-- Written task --
Return the following lines of material with no changes.

******************************

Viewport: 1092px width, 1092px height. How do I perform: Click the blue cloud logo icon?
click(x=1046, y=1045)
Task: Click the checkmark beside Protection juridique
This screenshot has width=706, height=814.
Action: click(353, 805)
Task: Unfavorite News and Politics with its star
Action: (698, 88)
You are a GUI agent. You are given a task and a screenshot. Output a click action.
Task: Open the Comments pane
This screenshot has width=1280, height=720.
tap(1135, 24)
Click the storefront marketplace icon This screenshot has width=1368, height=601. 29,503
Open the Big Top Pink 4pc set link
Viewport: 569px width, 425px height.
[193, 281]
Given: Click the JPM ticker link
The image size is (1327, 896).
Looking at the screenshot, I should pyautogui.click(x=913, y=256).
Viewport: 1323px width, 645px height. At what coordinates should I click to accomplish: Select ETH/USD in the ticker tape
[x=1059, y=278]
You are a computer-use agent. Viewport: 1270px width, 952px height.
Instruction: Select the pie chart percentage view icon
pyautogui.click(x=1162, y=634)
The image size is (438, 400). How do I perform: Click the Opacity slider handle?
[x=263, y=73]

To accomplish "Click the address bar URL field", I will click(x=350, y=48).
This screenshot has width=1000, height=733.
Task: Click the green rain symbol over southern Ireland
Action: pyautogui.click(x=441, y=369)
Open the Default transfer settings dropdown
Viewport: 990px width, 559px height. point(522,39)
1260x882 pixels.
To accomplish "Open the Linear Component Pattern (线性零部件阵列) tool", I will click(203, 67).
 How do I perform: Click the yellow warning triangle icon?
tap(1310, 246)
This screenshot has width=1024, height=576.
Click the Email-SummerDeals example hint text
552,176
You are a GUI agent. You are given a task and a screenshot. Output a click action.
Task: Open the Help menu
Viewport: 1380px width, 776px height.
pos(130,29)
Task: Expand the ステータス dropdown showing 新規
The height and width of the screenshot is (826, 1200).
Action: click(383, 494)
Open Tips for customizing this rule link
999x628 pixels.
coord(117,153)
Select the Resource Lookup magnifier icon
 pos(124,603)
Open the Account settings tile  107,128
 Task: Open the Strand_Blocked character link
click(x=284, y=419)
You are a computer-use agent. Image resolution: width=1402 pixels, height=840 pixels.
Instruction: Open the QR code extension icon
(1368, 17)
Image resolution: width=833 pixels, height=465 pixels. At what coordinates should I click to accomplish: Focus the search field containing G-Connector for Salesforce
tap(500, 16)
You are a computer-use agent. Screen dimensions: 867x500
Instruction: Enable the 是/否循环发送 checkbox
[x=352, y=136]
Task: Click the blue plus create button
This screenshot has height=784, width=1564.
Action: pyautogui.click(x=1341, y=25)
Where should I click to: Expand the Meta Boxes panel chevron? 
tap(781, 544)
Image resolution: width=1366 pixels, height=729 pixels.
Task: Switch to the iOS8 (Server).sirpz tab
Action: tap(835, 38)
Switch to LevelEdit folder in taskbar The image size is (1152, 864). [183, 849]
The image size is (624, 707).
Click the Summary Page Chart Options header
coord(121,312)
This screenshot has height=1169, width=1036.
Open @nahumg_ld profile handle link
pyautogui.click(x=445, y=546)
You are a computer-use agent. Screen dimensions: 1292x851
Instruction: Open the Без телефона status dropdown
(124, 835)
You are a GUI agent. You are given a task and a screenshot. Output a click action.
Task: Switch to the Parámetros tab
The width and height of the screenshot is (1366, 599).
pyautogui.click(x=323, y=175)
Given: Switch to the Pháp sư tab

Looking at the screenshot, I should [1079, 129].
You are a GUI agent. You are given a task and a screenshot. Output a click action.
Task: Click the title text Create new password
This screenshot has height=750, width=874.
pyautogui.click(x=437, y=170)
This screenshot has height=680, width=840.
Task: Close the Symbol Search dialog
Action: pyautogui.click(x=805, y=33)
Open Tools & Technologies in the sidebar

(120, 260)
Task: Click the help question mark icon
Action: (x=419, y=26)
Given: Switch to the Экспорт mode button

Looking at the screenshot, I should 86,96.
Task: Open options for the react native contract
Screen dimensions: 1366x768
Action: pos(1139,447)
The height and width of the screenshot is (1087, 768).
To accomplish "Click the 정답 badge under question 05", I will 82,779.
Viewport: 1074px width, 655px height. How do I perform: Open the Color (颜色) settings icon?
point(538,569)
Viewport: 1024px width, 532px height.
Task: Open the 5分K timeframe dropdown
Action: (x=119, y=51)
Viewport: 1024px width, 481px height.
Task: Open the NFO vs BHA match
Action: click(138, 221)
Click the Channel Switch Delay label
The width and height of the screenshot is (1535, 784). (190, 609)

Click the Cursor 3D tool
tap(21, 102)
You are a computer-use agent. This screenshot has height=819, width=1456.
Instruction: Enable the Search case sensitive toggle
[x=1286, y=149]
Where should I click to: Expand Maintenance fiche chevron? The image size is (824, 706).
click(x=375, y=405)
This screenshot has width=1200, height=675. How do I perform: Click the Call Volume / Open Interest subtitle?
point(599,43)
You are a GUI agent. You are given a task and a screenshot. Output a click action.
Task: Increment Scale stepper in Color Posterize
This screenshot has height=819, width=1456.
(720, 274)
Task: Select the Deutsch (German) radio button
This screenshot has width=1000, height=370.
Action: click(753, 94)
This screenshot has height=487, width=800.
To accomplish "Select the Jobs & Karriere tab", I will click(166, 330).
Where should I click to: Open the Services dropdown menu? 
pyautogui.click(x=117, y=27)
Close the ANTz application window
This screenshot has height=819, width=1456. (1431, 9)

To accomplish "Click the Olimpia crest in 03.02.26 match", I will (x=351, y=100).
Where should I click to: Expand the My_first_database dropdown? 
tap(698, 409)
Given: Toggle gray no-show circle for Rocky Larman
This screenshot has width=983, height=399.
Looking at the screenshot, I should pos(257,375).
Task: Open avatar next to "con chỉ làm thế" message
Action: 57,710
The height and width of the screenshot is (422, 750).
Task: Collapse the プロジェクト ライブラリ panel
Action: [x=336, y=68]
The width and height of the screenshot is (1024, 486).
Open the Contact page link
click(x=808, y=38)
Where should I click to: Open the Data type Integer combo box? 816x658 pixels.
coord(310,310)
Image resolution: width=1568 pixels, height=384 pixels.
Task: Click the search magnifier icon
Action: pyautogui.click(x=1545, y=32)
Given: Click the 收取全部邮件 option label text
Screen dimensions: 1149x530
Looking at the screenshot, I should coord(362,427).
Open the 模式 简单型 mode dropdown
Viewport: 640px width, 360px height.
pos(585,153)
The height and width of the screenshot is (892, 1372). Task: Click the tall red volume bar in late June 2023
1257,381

******************************

-- The result --
Viewport: 1092px width, 1092px height. How do I perform: Click the blue cloud logo icon?
click(x=1046, y=1045)
Task: Click the checkmark beside Protection juridique
This screenshot has width=706, height=814.
Action: click(353, 805)
Task: Unfavorite News and Politics with its star
Action: (698, 88)
You are a GUI agent. You are given a task and a screenshot. Output a click action.
Task: Open the Comments pane
This screenshot has width=1280, height=720.
tap(1135, 24)
Click the storefront marketplace icon This screenshot has width=1368, height=601. 29,503
Open the Big Top Pink 4pc set link
Viewport: 569px width, 425px height.
[193, 281]
Given: Click the JPM ticker link
The image size is (1327, 896).
Looking at the screenshot, I should pyautogui.click(x=913, y=256).
Viewport: 1323px width, 645px height. At what coordinates should I click to accomplish: Select ETH/USD in the ticker tape
[x=1059, y=278]
You are a computer-use agent. Viewport: 1270px width, 952px height.
Instruction: Select the pie chart percentage view icon
pyautogui.click(x=1162, y=634)
The image size is (438, 400). How do I perform: Click the Opacity slider handle?
[x=263, y=73]

To accomplish "Click the address bar URL field", I will click(x=350, y=48).
This screenshot has width=1000, height=733.
Task: Click the green rain symbol over southern Ireland
Action: pyautogui.click(x=441, y=369)
Open the Default transfer settings dropdown
Viewport: 990px width, 559px height. point(522,39)
1260x882 pixels.
To accomplish "Open the Linear Component Pattern (线性零部件阵列) tool", I will click(203, 67).
 How do I perform: Click the yellow warning triangle icon?
tap(1310, 246)
This screenshot has width=1024, height=576.
Click the Email-SummerDeals example hint text
552,176
You are a GUI agent. You are given a task and a screenshot. Output a click action.
Task: Open the Help menu
Viewport: 1380px width, 776px height.
pos(130,29)
Task: Expand the ステータス dropdown showing 新規
The height and width of the screenshot is (826, 1200).
Action: click(383, 494)
Open Tips for customizing this rule link
999x628 pixels.
coord(117,153)
Select the Resource Lookup magnifier icon
 pos(124,603)
Open the Account settings tile  107,128
 Task: Open the Strand_Blocked character link
click(x=284, y=419)
You are a computer-use agent. Image resolution: width=1402 pixels, height=840 pixels.
Instruction: Open the QR code extension icon
(1368, 17)
Image resolution: width=833 pixels, height=465 pixels. At what coordinates should I click to accomplish: Focus the search field containing G-Connector for Salesforce
tap(500, 16)
You are a computer-use agent. Screen dimensions: 867x500
Instruction: Enable the 是/否循环发送 checkbox
[x=352, y=136]
Task: Click the blue plus create button
This screenshot has height=784, width=1564.
Action: pyautogui.click(x=1341, y=25)
Where should I click to: Expand the Meta Boxes panel chevron? 
tap(781, 544)
Image resolution: width=1366 pixels, height=729 pixels.
Task: Switch to the iOS8 (Server).sirpz tab
Action: tap(835, 38)
Switch to LevelEdit folder in taskbar The image size is (1152, 864). [183, 849]
The image size is (624, 707).
Click the Summary Page Chart Options header
coord(121,312)
This screenshot has height=1169, width=1036.
Open @nahumg_ld profile handle link
pyautogui.click(x=445, y=546)
You are a computer-use agent. Screen dimensions: 1292x851
Instruction: Open the Без телефона status dropdown
(124, 835)
You are a GUI agent. You are given a task and a screenshot. Output a click action.
Task: Switch to the Parámetros tab
The width and height of the screenshot is (1366, 599).
pyautogui.click(x=323, y=175)
Given: Switch to the Pháp sư tab

Looking at the screenshot, I should [1079, 129].
You are a GUI agent. You are given a task and a screenshot. Output a click action.
Task: Click the title text Create new password
This screenshot has height=750, width=874.
pyautogui.click(x=437, y=170)
This screenshot has height=680, width=840.
Task: Close the Symbol Search dialog
Action: pyautogui.click(x=805, y=33)
Open Tools & Technologies in the sidebar

(120, 260)
Task: Click the help question mark icon
Action: (x=419, y=26)
Given: Switch to the Экспорт mode button

Looking at the screenshot, I should 86,96.
Task: Open options for the react native contract
Screen dimensions: 1366x768
Action: pos(1139,447)
The height and width of the screenshot is (1087, 768).
To accomplish "Click the 정답 badge under question 05", I will 82,779.
Viewport: 1074px width, 655px height. How do I perform: Open the Color (颜色) settings icon?
point(538,569)
Viewport: 1024px width, 532px height.
Task: Open the 5分K timeframe dropdown
Action: (x=119, y=51)
Viewport: 1024px width, 481px height.
Task: Open the NFO vs BHA match
Action: click(138, 221)
Click the Channel Switch Delay label
The width and height of the screenshot is (1535, 784). (190, 609)

Click the Cursor 3D tool
tap(21, 102)
You are a computer-use agent. This screenshot has height=819, width=1456.
Instruction: Enable the Search case sensitive toggle
[x=1286, y=149]
Where should I click to: Expand Maintenance fiche chevron? The image size is (824, 706).
click(x=375, y=405)
This screenshot has width=1200, height=675. How do I perform: Click the Call Volume / Open Interest subtitle?
point(599,43)
You are a GUI agent. You are given a task and a screenshot. Output a click action.
Task: Increment Scale stepper in Color Posterize
This screenshot has height=819, width=1456.
(720, 274)
Task: Select the Deutsch (German) radio button
This screenshot has width=1000, height=370.
Action: click(753, 94)
This screenshot has height=487, width=800.
To accomplish "Select the Jobs & Karriere tab", I will click(166, 330).
Where should I click to: Open the Services dropdown menu? 
pyautogui.click(x=117, y=27)
Close the ANTz application window
This screenshot has height=819, width=1456. (1431, 9)

To accomplish "Click the Olimpia crest in 03.02.26 match", I will (x=351, y=100).
Where should I click to: Expand the My_first_database dropdown? 
tap(698, 409)
Given: Toggle gray no-show circle for Rocky Larman
This screenshot has width=983, height=399.
Looking at the screenshot, I should pos(257,375).
Task: Open avatar next to "con chỉ làm thế" message
Action: 57,710
The height and width of the screenshot is (422, 750).
Task: Collapse the プロジェクト ライブラリ panel
Action: [x=336, y=68]
The width and height of the screenshot is (1024, 486).
Open the Contact page link
click(x=808, y=38)
Where should I click to: Open the Data type Integer combo box? 816x658 pixels.
coord(310,310)
Image resolution: width=1568 pixels, height=384 pixels.
Task: Click the search magnifier icon
Action: pyautogui.click(x=1545, y=32)
Given: Click the 收取全部邮件 option label text
Screen dimensions: 1149x530
Looking at the screenshot, I should coord(362,427).
Open the 模式 简单型 mode dropdown
Viewport: 640px width, 360px height.
pos(585,153)
The height and width of the screenshot is (892, 1372). Task: Click the tall red volume bar in late June 2023
1257,381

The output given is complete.